“Seven, keep your eyes in the boat and watch the stroke,” called Kirk. “Five, you’re too late every time. Four, you don’t finish out. Bring your hands home. Two, keep your shoulders down at the finish. Cox, watch the boat; coming down just now she rolled like a log; keep an eye on Three and Bow; I think they’re the offenders. Try it again.”
And off went the boat once more, turned, passed the landing, and finally was again brought up that the coach might continue his criticism. Then the first squad was released and the second was given a few minutes instruction in watermanship, merely taking their places in the boat, handling the oars and paddling to and fro about the float. The third squad followed, and as each was released it was sent off for a run.
Among the fellows who watched the work of the crews that afternoon was Roy Taylor. It would, perhaps, be more truthful to say that he divided his watching between the crew and the coach. And from the latter he learned as much as from the former, and what he saw was evidently to his liking, for he went off up the steps whistling thoughtfully but with satisfaction.
“I’ll give Hope another three weeks to come around,” he said to himself, as he passed Society House and turned toward Academy Building. “If by that time he hasn’t consented to give me the captaincy, I’ll—I’ll eat my hat. I never saw such a duffer in a boat as that fellow they had to-day in my place at seven. And Kirk thinks the same way, too; he tried to hide what he felt, but I know his way of tugging at his mustache and grinning pleasantly when he is worried; and he was worried to-day, all right. And I don’t blame him”—with a grin—“for there are three men in that first squad that wouldn’t last half a mile in a race with a girls’ school! Oh, yes, I guess old Hope will be around to see me before long!”
And Taylor pushed his way past the green leather doors of the library and, finding a book, went busily to work with pad and pencil—for whatever else might have been said about Roy Taylor, he was at least diligent at his studies, and stood high in his class.
Dick, followed by Trevor and the rest of the first squad, finished a mile run over the soft road, and came swinging up to the gymnasium an hour before supper-time, panting and tuckered, but in a most enjoyable glow and with appetites that protested strongly against the time that must elapse ere they could be satisfied. After a shower-bath Dick and Trevor walked across to Masters together, and, pulling a blanket over their feet, perched themselves on the broad window-seat in the lingering glow of the sun, and leaned back luxuriously against the pillows. Ever since the morning four days previous, when Dick had looked out to find the Hudson clear of ice, the boys had scorned fires, and, although the room had a way of getting cold toward evening, they insisted that spring had come, and that wood fires were a survival of the dark ages of midwinter. Trevor stretched his arms and yawned, and the Latin book on his lap fell unheeded to the floor.
“That was something like, to-day,” he said. “It was worth all that work in the gym, every minute of it. I say, Dick, Kirk looked rather well satisfied with us, I thought, eh?”
“He looked that way,” answered Dick, “but don’t deceive yourself into thinking that he felt so.
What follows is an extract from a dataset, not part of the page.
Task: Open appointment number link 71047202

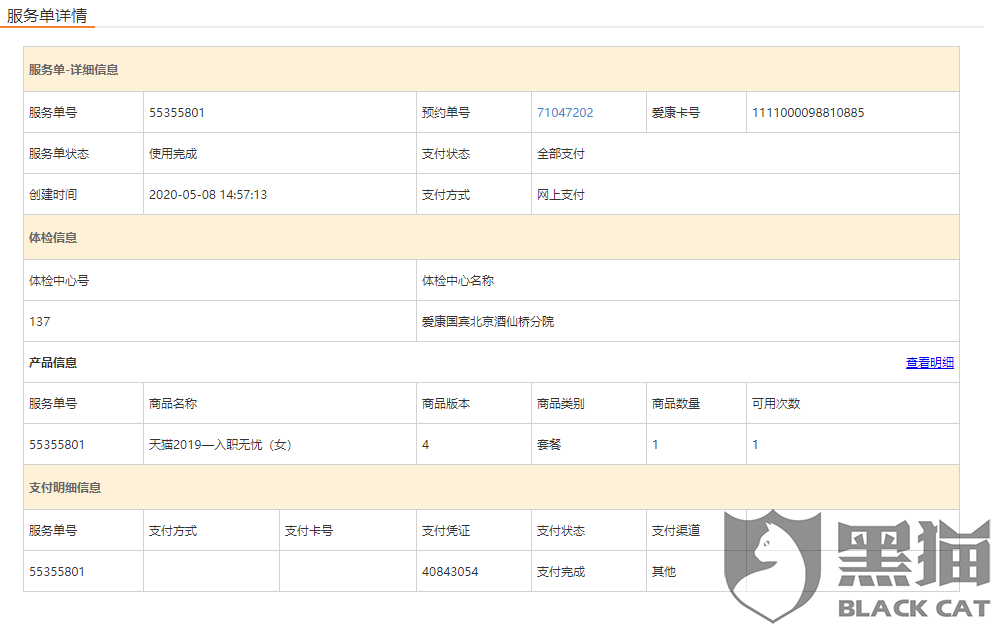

Not a bit of it; he was grumpy clean through; you could tell that by his grin; he always grins when he’s grumpy; makes you think of the—thingumbob—what is it that cries when it eats people?”
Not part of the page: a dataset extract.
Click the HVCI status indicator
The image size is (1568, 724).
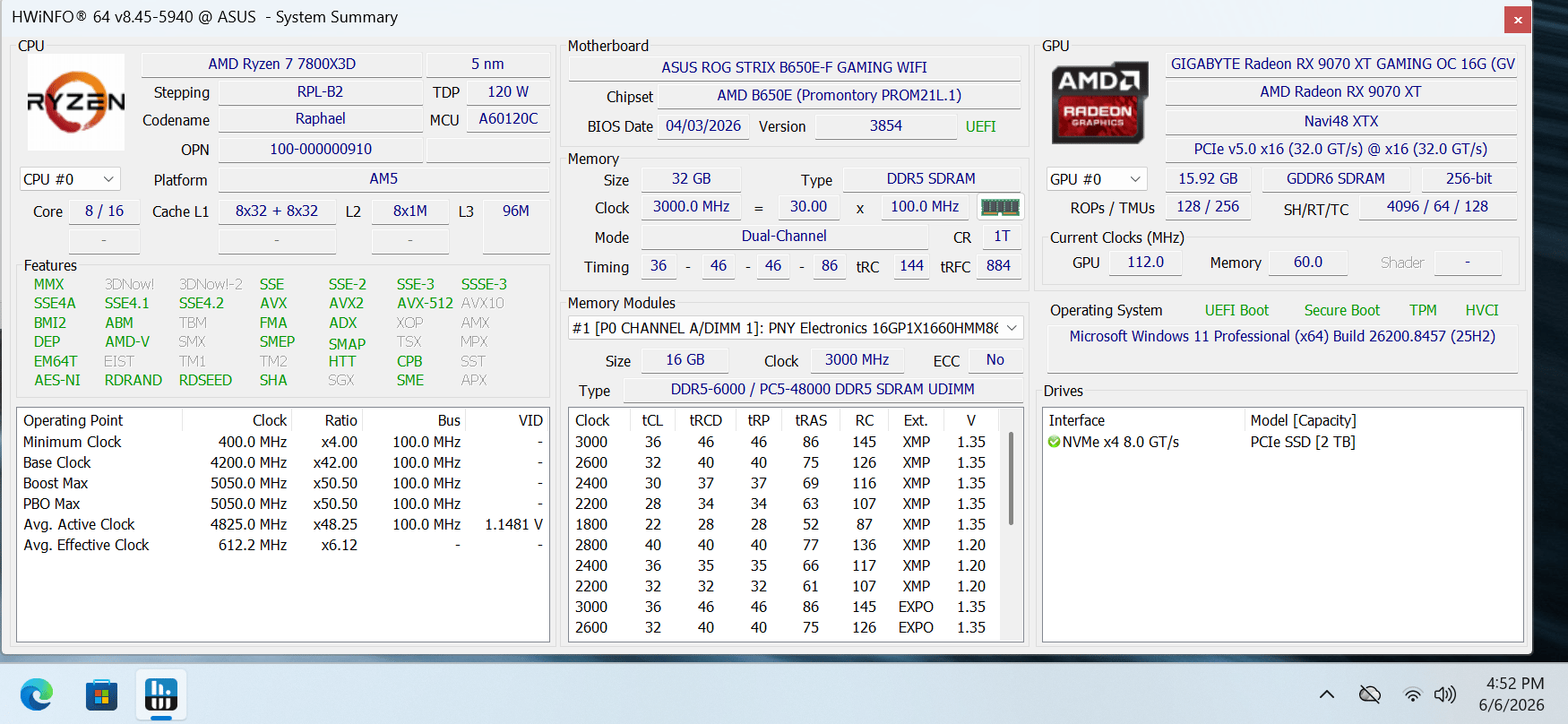pos(1482,310)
“Mouse?” asked Trevor innocently.
“Get out! Crocodile, I mean. That’s Kirk’s way. No, he wasn’t happy to-day, and I don’t blame him, for, oh, Trevor, my child, Jones fills Taylor’s place about as well as a wax doll would. And Rankin means well, but hasn’t got it in him, and Arnold’s just a makeshift, after all; I thought he was going to prove a good man; and Milton doesn’t seem to understand what he’s doing half the time.”